═══ Texto em estudo

Pesquisas que abordam os componentes que são considerados relevantes para o paciente em uma comunicação diagnóstica mostram que, em geral, receptividade, clareza, comunicação empática, atenção e contato visual, bem como o fato de ser discutido o prognóstico, ou seja, as chances de sobrevivência, que são diretamente associadas ao estágio do câncer, são diferenciais na comunicação médico-paciente. Além disso, explica Janaina, as condições nas quais um diagnóstico é formulado podem influenciar a capacidade posterior de compreensão, recordação e aceitação da informação, contribuindo para a prevenção de transtornos emocionais.

O profissional

Uma comunicação eficiente da notícia é um elemento decisivo na relação entre médico e paciente – Foto: Marcos Santos/USP Imagens

Em relação ao profissional de saúde, a pesquisadora afirma que, além dos potenciais benefícios para a mulher, sentir-se preparado para dar uma má notícia também tem implicações para o desempenho do ato médico, pois o sentimento de competência pessoal pode facilitar a vivência do momento, tornando-o menos aversivo para quem recebe uma notícia tão dramática. “Mas é importante o oferecimento de espaços institucionalizados, nos quais os profissionais de saúde também possam ser cuidados e estimulados a expressar seus sentimentos. Infelizmente poucos serviços dispõem desses espaços, como grupos de reflexão das vivências profissionais ou workshops de educação para a morte, que permitem que o médico e demais membros da equipe de saúde possam compartilhar suas vivências.”

Para Janaina, a existência de grupos de reflexão sobre a prática profissional tem se mostrado valiosa para que os integrantes da equipe multidisciplinar possam encontrar um espaço interno para entrar em contato com seus sentimentos e, assim, poder cuidar de si e fortalecer sua condição subjetiva.

Relação médico-paciente e família

A pesquisadora reafirma que uma comunicação eficiente da notícia é um elemento decisivo para formar uma base de confiança e segurança na relação entre médico e paciente. O tipo de vínculo que se desenvolve a partir desse momento pode ter reflexos até o final do tratamento. Por isso esse vínculo deve ser o mais honesto, claro e compreensivo possível, além de sensível e acolhedor. “Se a notícia for dada de modo inapropriado, a relação tende a ficar estremecida e, consequentemente, vai aparecer a desconfiança entre os dois.”

O médico, como profissional da saúde, é considerado pela paciente um elemento-chave no cenário do enfrentamento do câncer de mama, principalmente quando informa sobre a doença e sua evolução, as melhores opções de tratamento, bem como quando conforta e encoraja a doente durante o diagnóstico e tratamento.

Outro ponto que chama a atenção na pesquisa é a necessidade de se manterem os cuidados em todos os momentos do processo por que passam as pacientes, não se restringindo somente ao momento em que a notícia é comunicada. “Muitas pacientes não se reabilitam plenamente, devido aos prejuízos psíquicos e sociais significativos que tendem a se avolumar cada vez mais desde a tomada de consciência sobre o diagnóstico”, alerta Janaina.

══════
═══ Material fornecido

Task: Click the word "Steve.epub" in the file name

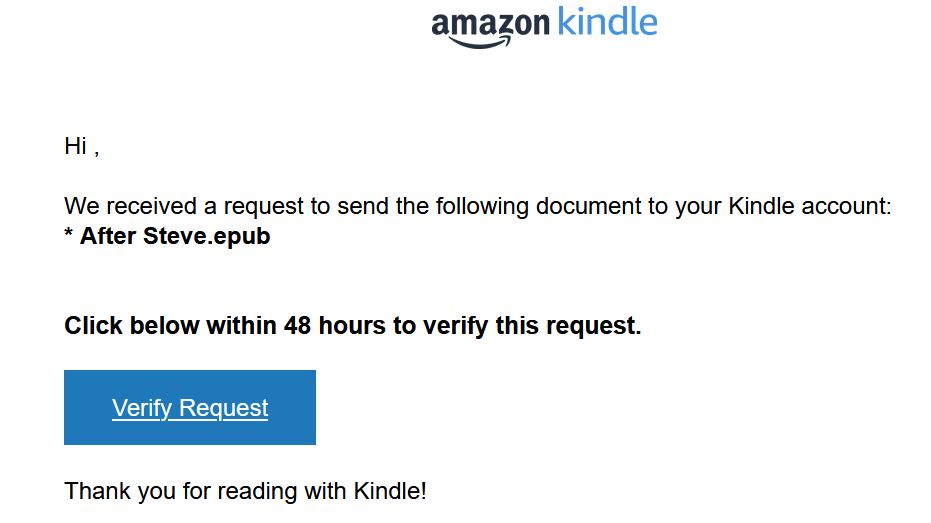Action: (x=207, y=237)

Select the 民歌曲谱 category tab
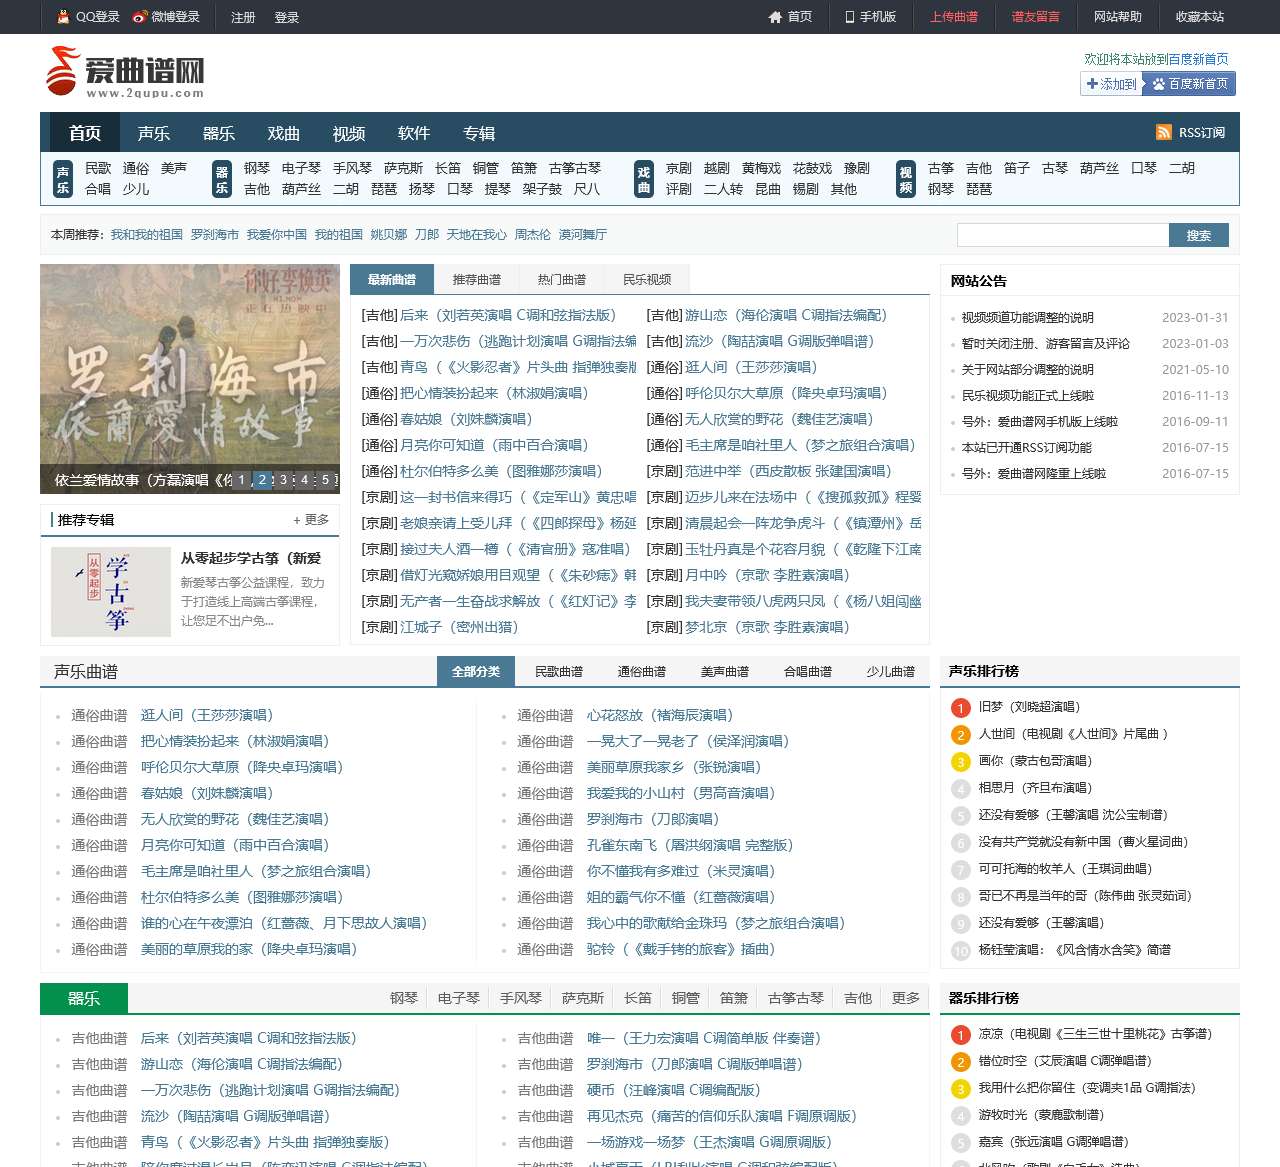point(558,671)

══════

◆ Tarefa a cumprir ◆
Transcreva do texto sobre a comunicação do diagnóstico de câncer de mama tudo o que vai desde "A pesquisadora reafirma" até "diagnóstico e tratamento.".

◆ Resposta final ◆
A pesquisadora reafirma que uma comunicação eficiente da notícia é um elemento decisivo para formar uma base de confiança e segurança na relação entre médico e paciente. O tipo de vínculo que se desenvolve a partir desse momento pode ter reflexos até o final do tratamento. Por isso esse vínculo deve ser o mais honesto, claro e compreensivo possível, além de sensível e acolhedor. “Se a notícia for dada de modo inapropriado, a relação tende a ficar estremecida e, consequentemente, vai aparecer a desconfiança entre os dois.”

O médico, como profissional da saúde, é considerado pela paciente um elemento-chave no cenário do enfrentamento do câncer de mama, principalmente quando informa sobre a doença e sua evolução, as melhores opções de tratamento, bem como quando conforta e encoraja a doente durante o diagnóstico e tratamento.